Prayer: Prayer – a small group study


Prayer changes us. Prayer changes lives. Prayer changes history. It is a way to feel God’s heartbeat. Knowing who God really is makes us want to conform to Jesus Christ and his way of life. God slowly and graciously reveals himself to us while we pray, and it is during those moments that we can breathe in deeply his love.
What did James mean in James 4:3, “You ask and do not receive, because you ask wrongly, to spend it on your passion”?
To ask for the “right” things involves a changed heart, new passions. We think no longer our own thoughts, but those of God’s; we desire the things God desires, we start to love and care for the things God is concerned about; we realize that God’s will for me and others is far better than my own will. Our thoughts change, our hearts change, and we learn to see life from His point of view.
The wonderful thing about prayer is that God meets us where we are. He comes alongside us to lead us into a deeper, more real relationship with him, not motivated by guilt, but driven by his love. In Matthew 6:9-13, the disciples, who may have prayed for some time, asked Jesus to teach them to pray. Jesus did then, and does now, teach us to pray. We can become his students in prayer today, and there is no need for anyone to feel they need to understand it all better before they can start. Instead, we can look forward to a life-long process.

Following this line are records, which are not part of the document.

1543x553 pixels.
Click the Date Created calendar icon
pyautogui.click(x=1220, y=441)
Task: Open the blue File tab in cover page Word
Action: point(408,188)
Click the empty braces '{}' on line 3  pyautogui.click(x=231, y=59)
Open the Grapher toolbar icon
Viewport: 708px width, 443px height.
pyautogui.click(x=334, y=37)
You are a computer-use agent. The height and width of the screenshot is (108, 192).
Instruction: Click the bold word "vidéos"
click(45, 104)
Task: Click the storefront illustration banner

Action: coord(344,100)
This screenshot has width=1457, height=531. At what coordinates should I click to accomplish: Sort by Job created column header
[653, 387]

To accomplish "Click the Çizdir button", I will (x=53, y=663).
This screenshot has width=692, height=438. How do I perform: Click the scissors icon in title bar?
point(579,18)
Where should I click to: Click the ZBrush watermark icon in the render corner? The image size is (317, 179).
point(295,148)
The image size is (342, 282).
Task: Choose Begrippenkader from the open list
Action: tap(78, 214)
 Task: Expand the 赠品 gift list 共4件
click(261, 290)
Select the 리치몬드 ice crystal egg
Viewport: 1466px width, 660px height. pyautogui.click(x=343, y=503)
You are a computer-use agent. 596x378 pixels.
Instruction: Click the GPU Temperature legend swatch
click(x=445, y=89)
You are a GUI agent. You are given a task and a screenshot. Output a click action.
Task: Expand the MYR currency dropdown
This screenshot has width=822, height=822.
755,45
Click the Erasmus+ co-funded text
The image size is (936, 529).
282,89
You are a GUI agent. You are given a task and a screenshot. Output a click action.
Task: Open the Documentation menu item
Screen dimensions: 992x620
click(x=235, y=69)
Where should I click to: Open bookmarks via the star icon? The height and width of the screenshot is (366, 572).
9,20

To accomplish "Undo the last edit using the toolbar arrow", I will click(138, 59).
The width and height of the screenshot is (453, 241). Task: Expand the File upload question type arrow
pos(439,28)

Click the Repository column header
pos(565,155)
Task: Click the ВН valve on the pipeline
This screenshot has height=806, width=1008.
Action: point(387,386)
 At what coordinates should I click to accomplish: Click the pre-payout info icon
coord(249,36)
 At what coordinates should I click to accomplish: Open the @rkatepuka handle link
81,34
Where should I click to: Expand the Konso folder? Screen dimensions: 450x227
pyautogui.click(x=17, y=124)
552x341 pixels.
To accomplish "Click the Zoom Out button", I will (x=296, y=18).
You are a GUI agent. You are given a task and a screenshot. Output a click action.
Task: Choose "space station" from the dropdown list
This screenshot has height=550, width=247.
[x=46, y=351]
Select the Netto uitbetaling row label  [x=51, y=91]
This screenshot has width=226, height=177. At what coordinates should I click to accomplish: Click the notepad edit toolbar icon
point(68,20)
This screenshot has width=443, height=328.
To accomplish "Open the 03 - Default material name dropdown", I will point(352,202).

Key Scripture: Matthew 6: 9-13

Our Father in heaven, hallowed be your name, your kingdom come, your will be done on earth as it is in heaven. Give us today our daily bread. Forgive us our debts, as we also have forgiven our debtors. And lead us not into temptation, but deliver us from the evil one.

(You might want to recite the Lord’s Prayer together as a group.)
As a child, did somebody teach you to pray, or give you a model prayer? Do you remember what you prayed for?
Jesus taught us to come to the Father like little children. What are some of the characteristics that a child exhibits when talking to a loving parent? (Example: honesty, openness, imagination, etc.)
When you pray, do you truly expect your prayers to be answered? Why or why not?
In 1 Thessalonians 5:16-18 we read, “Be joyful always; pray continually; give thanks in all circumstances, for this is God’s will for you in Christ Jesus.” A lack of endurance is one of the greatest causes of defeat. What can we do to motivate ourselves to stay disciplined, to endure in prayer, especially when it seems to us that God is not answering?
“We don’t wait well. We’re into microwaving; God, on the other hand, is usually into marinating.” – C. Peter Wagner
“One of the most critical aspects in learning to pray for others is to get in contact with God so his life and power can flow through us into others” (Richard Foster). How can we “tune in” to God in order to pray more effectively for others?
How do you listen to God? How does he communicate with you?
“Answers to prayer are wonderful, but they are secondary to the main function of prayer, which is a growing, perpetual communion. It is out of this refreshing life of communion with Jesus Christ that answered prayer comes as a happy by-product” (Richard Foster). How do you feel about this statement?
Definition of communion: a) mutual participation; b) an act or instance of sharing; c) intimate fellowship or rapport. – Webster’s Dictionary
Let’s pretend you are meeting a new Christian, who has been in the faith only a few days. She feels that prayer is mainly intense and difficult, even frightening. How would you assure her to continue to pray?
How would you respond to someone who makes the following statement: “God knows the end from the beginning, he knows what’s best for everyone, so why should I bother to pray? I’m afraid I might pray for the wrong thing.”
Do you think it is important to view prayer as a learning process? Why?

Challenge for growth

  1. What should we do when we don’t feel like praying? Give it some serious thought. Try to find ways to discipline yourself to pray anyway, not out of guilt, but motivated by your love for God.
  2. Here is a little experiment for you: Go through a whole day offering a silent prayer for every person you come in contact with. Record what you have learned from that experience.
  3. Many people around us do not know the Lord. Make a list and start praying for the people you know who need to know that God loves them. How can you share God’s love with them?
  4. Spend more time in prayer of praise, worship and thanksgiving.